Sunday Love is the third studio album (second recorded) by Canadian singer Fefe Dobson. The album was released independently on June 13, 2006, then released digitally on the iTunes Store on December 18, 2012.

Originally slated for release in 2005, the release date was pushed back a number of times by Island Records before its eventual cancellation. The album had earned good reviews, including the highest rating given on any of the albums reviewed in the July 2006 issue of Vibe magazine. After the album was cancelled, Dobson commented on her Myspace blog, "I always believe everything happens for a reason, and that change is a very good thing." Before its official cancellation, a limited number of copies were shipped to stores, with it being fully leaked on the internet. The album remained unreleased for many years before its 2012 digital release.

Background
Dobson began work on Sunday Love during the summer of 2004. The album's fourteen tracks were recorded over an eight-month period in California. Island Records set an initial US release date of September 20, 2005. Neither single released from the album—"Don't Let It Go to Your Head" or "This Is My Life"—charted. There is an official music video for "Don't Let It Go to Your Head".  However, no video was made for "This Is My Life".

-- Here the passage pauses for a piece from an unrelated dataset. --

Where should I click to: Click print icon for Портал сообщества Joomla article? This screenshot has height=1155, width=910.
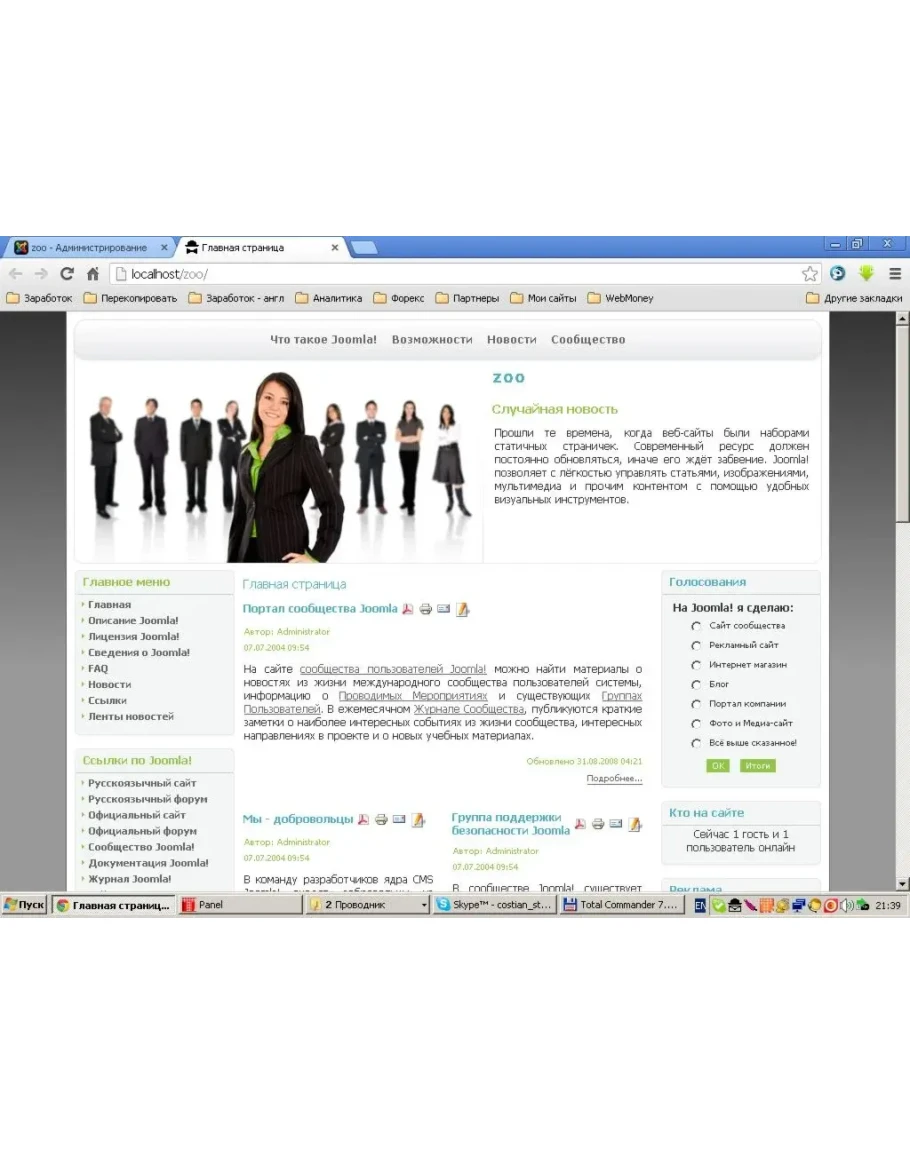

Another song from the album, "Be Strong", appears on the It's a Boy Girl Thing soundtrack.

Promotional items
There were "For Promotional Use Only" CDs, sometimes referred to as DJ singles, produced for the two singles.

Two samplers were also produced to promote the album:
 Fefe Dobson SUNDAY LOVE ALBUM SAMPLER
 Fefe Dobson SUNDAY LOVE IN STORE ALBUM SAMPLER

Track listing 

 "As a Blonde" (Fefe Dobson, Greg Wells, Shelly Peiken) – 2:49
 "In the Kissah" (Pharrell Williams, Chad Hugo, Dobson) – 3:09
 "If I Was a Guy" (Matthew Wilder, Dobson) – 3:20
 "Don't Let It Go to Your Head" (Josh Alexander, Billy Steinberg, Dobson) – 4:01
 "Get You Off" (Dobson, Michelle Robin Lewis, Nina Gordon) – 3:50
 "This Is My Life" (Alexander, Dobson, Steinberg) – 3:49
 "Scar" (Wilder, Dobson) – 4:03
 "Miss Vicious" (Dobson, John Lowery aka John 5) – 3:07
 "Man Meets Boy" (Wilder, Dobson) – 3:28
 "Get Over Me" (Holly Knight, Dobson) – 3:09
 "Hole" (Kay Hanley, Lewis, Dobson) – 4:27
 "The Initiator" (Alexander, Steinberg, Dobson) – 3:39
 "Yeah Yeah Yeah" (Walton Steven "Wally" Gagel, Peiken, Dobson) – 3:39
 "Be Strong" (Dobson, Wilder) – 3:31

Covers
Dobson's "Don't Let It Go to Your Head" is covered by Lilyjets, a Norwegian girl group, as a single from their 2006 debut album 3rd Floor. They also produced an official music video.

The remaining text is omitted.